Here we are in our first few weeks of a New Year… 2026 has arrived! During today’s class you will choose a topic to “look back on” from last year (look for the link in Google Classroom). You are required to summarize the event or the actions of a group or individual, in the proper format of a newspaper article. Your articles must be written at a level that is appropriate for junior/intermediate student reading. The success criteria below, as well as the rubric you have been given, should guide you in this assignment. Use the organizer below to begin gathering your information - ensure you are using accurate, reputable sources of information. Good luck Reporters, your deadline is 3:35 pm Wednesday January 14th!

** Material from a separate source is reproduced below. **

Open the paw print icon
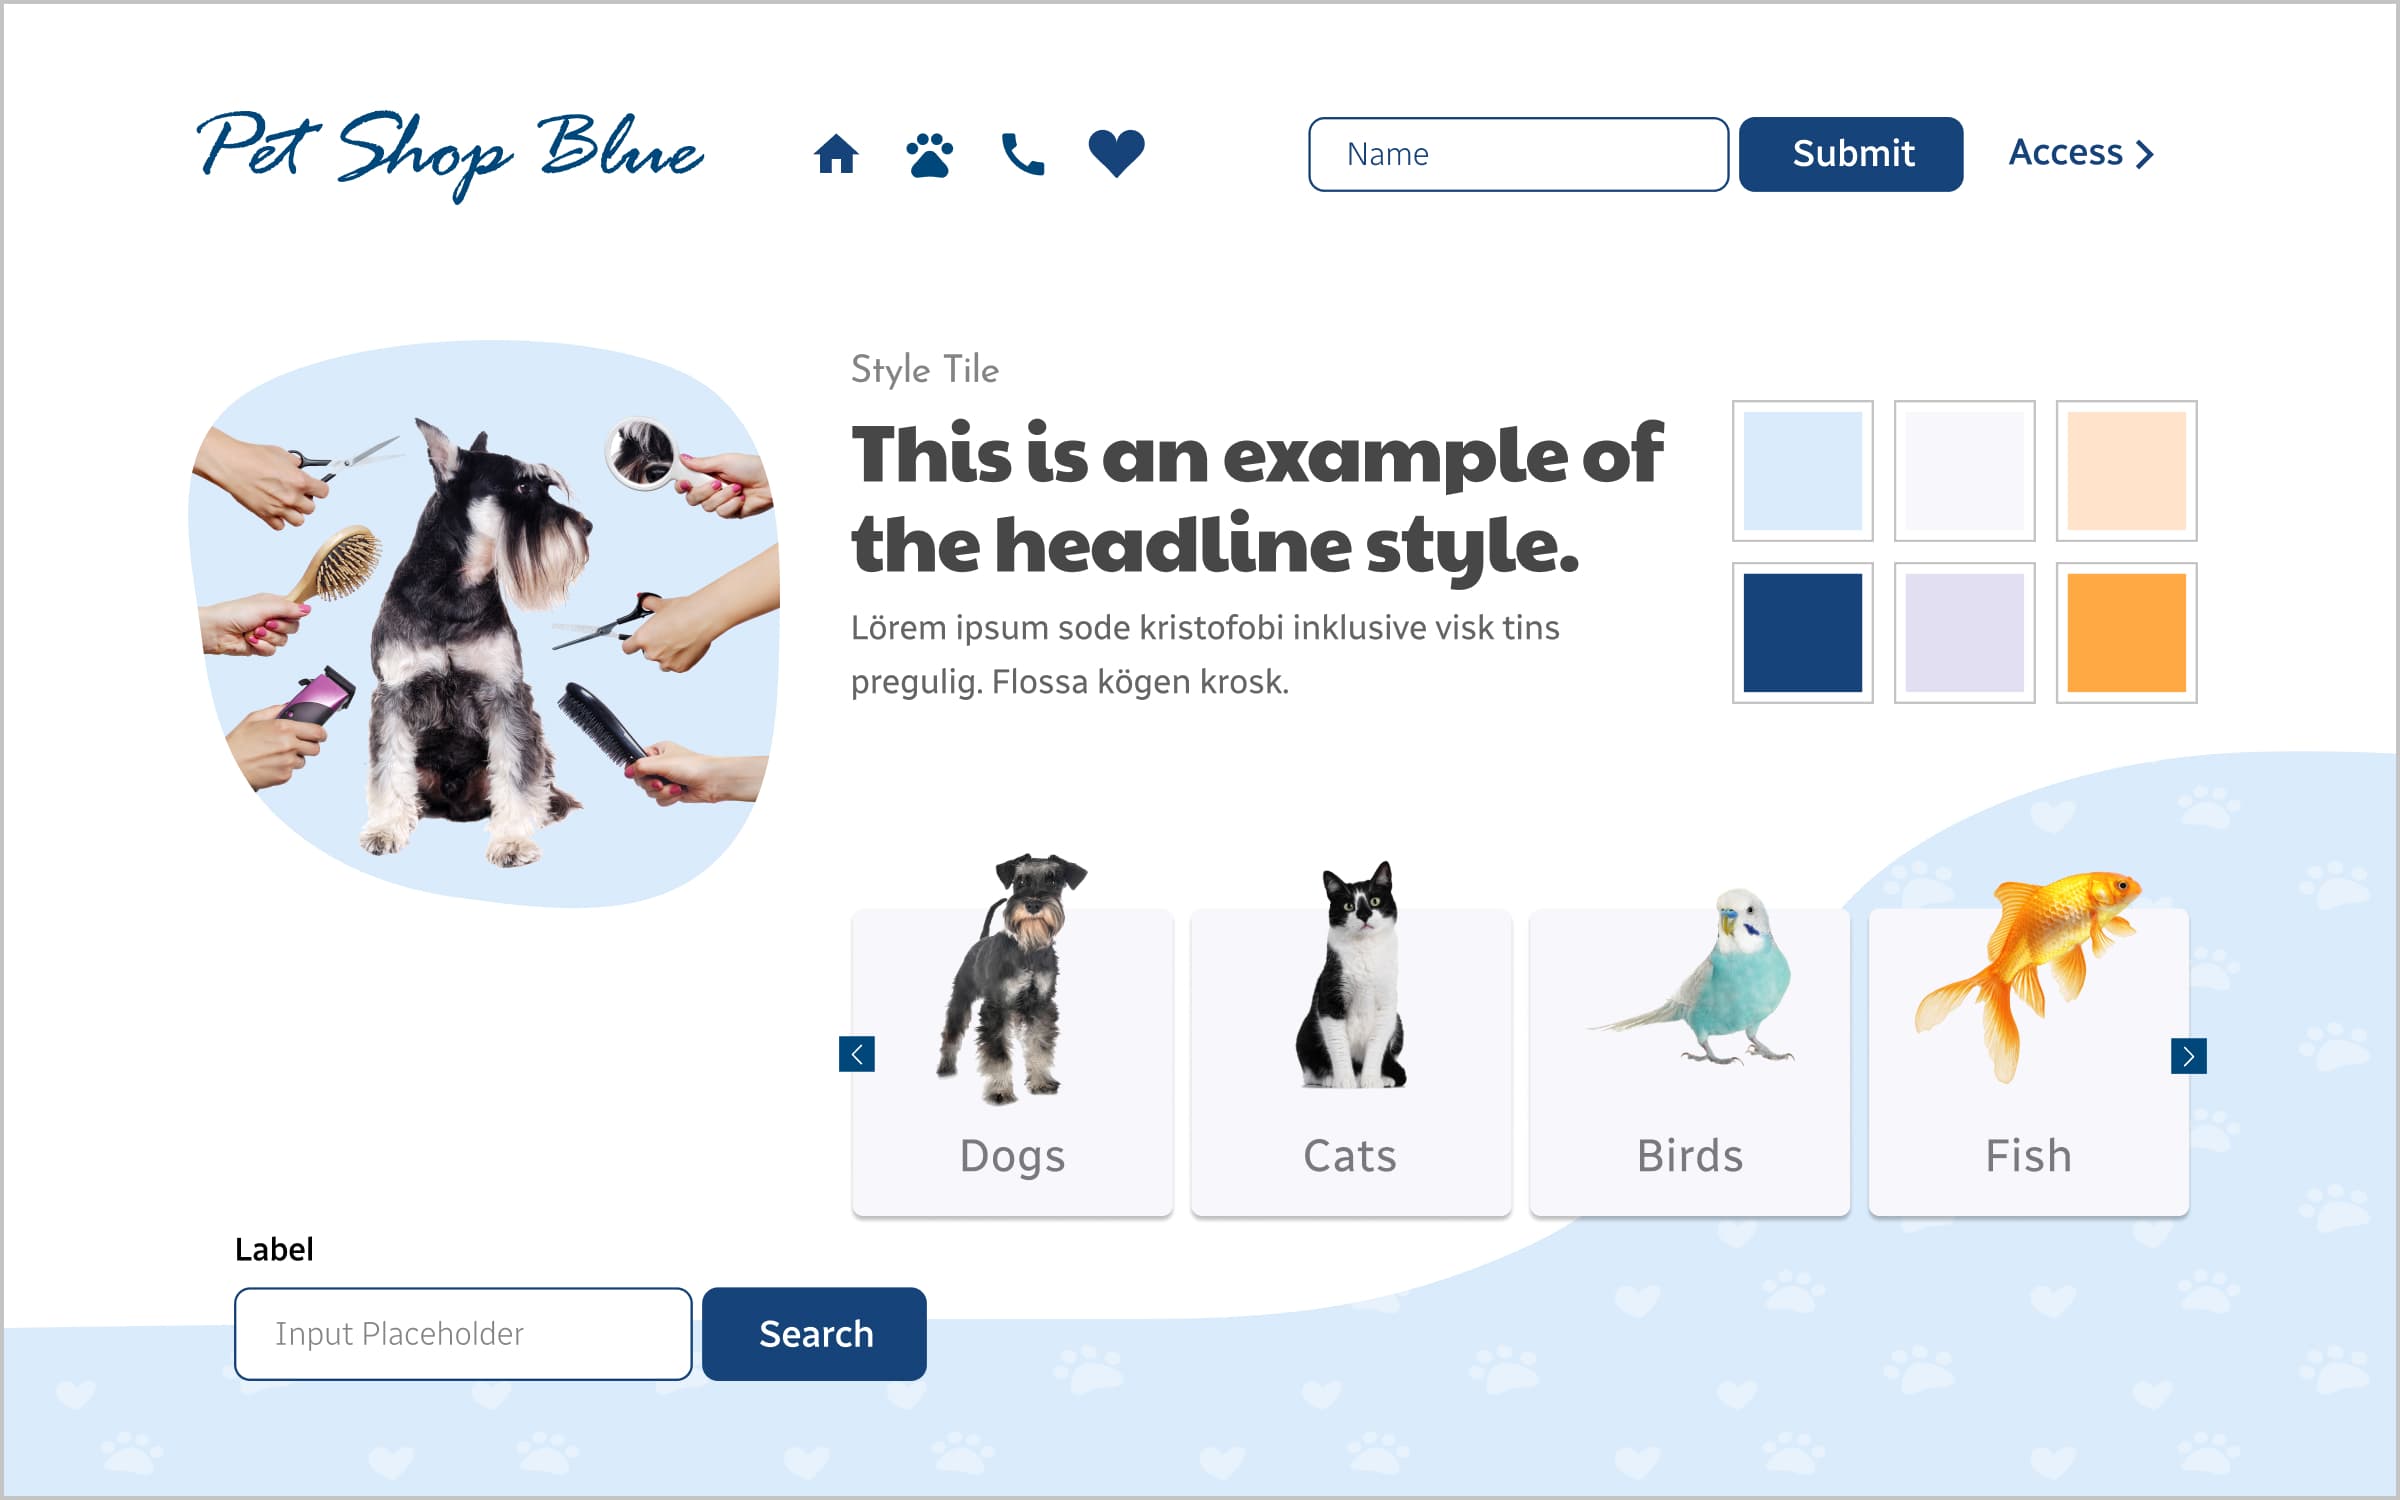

The purpose of the assignment is to develop informational writing skills—such as summarizing facts, using an appropriate tone for a defined audience, and drawing from reputable sources—rather than to engage students in political analysis or ideological debate. Topics selected by students reflect a wide range of interests and subject areas.

I also want to assure you that we take community questions seriously. Thank you again for reaching out and for your engagement in educational matters.  I will continue to look into this assignment on Monday. 

Kind regards,

Skye


What This Clarification Does (and Does Not) Address

The principal's response confirms that the curriculum, on paper, does not endorse Charlie Kirk or any other partisan figure. That's good. That's how it should be.

What it does not explain is why several eleven-year-old students believed that an American political influencer was a valid or acceptable topic for a Grade 6 classroom in the first place, to the point where it was brought home as a real option.

That distinction matters.

Classrooms do not function solely on written prompts. Teachers explain assignments verbally. Students ask clarifying questions. Topics are proposed, accepted, redirected, or discouraged in real time. Those interactions are rarely documented, but they shape student understanding just as much as the assignment sheet does.

So while the written curriculum may be neutral, implementation still matters.

This Is About Guardrails, Not Accusations

Let me be clear about what I am—and am not—saying.

I am not accusing any individual teacher of acting in bad faith. I am not claiming that ideology was deliberately pushed. And I respect the principal's professionalism in responding.

What I am saying is this:

If the curriculum does not endorse foreign partisan figures, then there should be clear guardrails ensuring that students are redirected toward age-appropriate, nationally relevant topics when those figures arise.

That is not a radical expectation. It is a basic standard of elementary education.

Children at this age do not yet have developed critical-thinking or media-literacy skills. They cannot reliably distinguish between civic learning and ideological influence. When a topic is perceived as “school-appropriate,” it carries an implicit stamp of legitimacy, whether intended or not.

That is precisely why clarity matters.

The Question That Still Needs Answering

The core question has not changed:

If the curriculum does not support this topic, how did it become acceptable in practice to begin with?

That is not a partisan question.
It is not an ideological one.
It is a governance and judgment question.

And it is entirely reasonable for parents, siblings, and community members to ask it.

Why I Spoke Up, and Why I Still Am

I raised this issue because I care about our community, our schools, and my sister. I believe Canadian classrooms should focus on Canadian civic education; our institutions, our politics, our shared public life—especially at the elementary level.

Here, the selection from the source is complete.